The gap is not a gap in policy or in regulatory intent. The Article 12 obligation is clear in what it asks for. The gap is in the available standardised technical means by which providers can demonstrate compliance and by which supervisory authorities can verify it.

5. The four required architectural properties

The published paper develops the gap analysis into a candidate evaluative framework: four architectural properties proposed as the minimum set required for any Article 12-compliant per-inference logging mechanism. A mechanism that satisfies fewer than the four cannot satisfy the obligation in full.
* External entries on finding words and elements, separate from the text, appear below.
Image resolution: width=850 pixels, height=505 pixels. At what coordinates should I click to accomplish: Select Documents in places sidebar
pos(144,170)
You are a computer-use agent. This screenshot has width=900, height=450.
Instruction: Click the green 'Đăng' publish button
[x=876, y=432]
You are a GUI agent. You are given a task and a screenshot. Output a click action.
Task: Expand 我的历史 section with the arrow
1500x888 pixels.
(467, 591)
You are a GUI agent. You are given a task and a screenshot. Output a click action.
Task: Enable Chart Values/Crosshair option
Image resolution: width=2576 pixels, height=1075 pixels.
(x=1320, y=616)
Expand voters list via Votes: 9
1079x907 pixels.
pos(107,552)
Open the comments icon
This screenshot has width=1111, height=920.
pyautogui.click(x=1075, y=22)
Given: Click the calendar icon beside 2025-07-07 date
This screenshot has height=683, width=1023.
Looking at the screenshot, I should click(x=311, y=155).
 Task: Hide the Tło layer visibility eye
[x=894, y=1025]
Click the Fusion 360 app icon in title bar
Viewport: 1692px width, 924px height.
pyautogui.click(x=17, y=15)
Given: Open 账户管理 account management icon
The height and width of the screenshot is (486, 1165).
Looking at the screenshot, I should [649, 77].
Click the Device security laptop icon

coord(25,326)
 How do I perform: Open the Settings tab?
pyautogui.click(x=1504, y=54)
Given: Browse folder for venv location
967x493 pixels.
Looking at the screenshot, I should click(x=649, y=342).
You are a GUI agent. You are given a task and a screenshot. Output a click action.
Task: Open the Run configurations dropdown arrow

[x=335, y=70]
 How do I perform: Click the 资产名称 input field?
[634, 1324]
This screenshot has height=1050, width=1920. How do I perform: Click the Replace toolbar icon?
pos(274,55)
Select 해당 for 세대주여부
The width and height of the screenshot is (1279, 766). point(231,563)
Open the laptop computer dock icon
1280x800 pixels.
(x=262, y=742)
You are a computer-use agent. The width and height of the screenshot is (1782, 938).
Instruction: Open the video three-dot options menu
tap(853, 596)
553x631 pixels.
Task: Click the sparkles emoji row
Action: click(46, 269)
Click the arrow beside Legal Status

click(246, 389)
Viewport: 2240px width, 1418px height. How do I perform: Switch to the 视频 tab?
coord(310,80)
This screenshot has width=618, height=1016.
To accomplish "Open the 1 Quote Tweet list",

• Per-inference, every governed output produces an associated record; aggregate or sampled logs are insufficient
• Architecturally bound, the record cannot be generated except by the governance pipeline; an audit log generated independently of enforcement is not a governance certificate
• Externally verifiable, third parties can verify the record without access to the issuing system's internal infrastructure
• Fail-closed, no output is delivered without a retrievable, valid record

Section 4 of the published paper sets out these four properties in detail and Section 5 develops the architectural-binding requirement (the Integrity Clash applied to the audit-vs-enforcement boundary, generalising the formalisation in Nemecek et al., 2026) as the property that distinguishes a governance certificate from an audit log.

6. Relationship to the trust stack

The trust stack architecture developed by aiGUARD Systems Limited, comprising Synapse-ID™, aiGUARD™, and aiGEC™, addresses each of the four required properties. The aiGEC™ specification, in particular, is the candidate technical instantiation of all four architectural properties combined. The aiGUARD™ (Thames Sentinel™) architecture provides the non-bypassable governance enforcement to which aiGEC™ is architecturally bound.

The trust stack is one of several possible technical contributions to closing the Article 12 gap. The published paper characterises the gap and presents per-inference governance certification as a candidate mechanism, it does not advocate exclusively for the trust stack. Standards bodies, working groups, and harmonised standards processes will determine which technical contributions are adopted and on what terms. aiGUARD Systems Limited offers standards-essential claims under FRAND, see our licensing page for the binding undertaking.

7. Conclusion

Article 12 of the EU AI Act becomes applicable to high-risk AI systems on the timetable confirmed by the EU institutions through the AI Omnibus process. The available standardised technical solutions do not, individually or in combination, satisfy the composite verification requirement that supervisory authorities and deployers will reasonably expect. The gap is real, characterisable, and addressable.

It is in the interests of providers, deployers, supervisors, and ultimately of persons affected by high-risk AI systems that the gap be closed through harmonised technical standards rather than through ad hoc provider implementations. aiGUARD Systems Limited welcomes engagement with standards bodies, regulators, and industry partners on the work required to close this gap before the compliance deadline.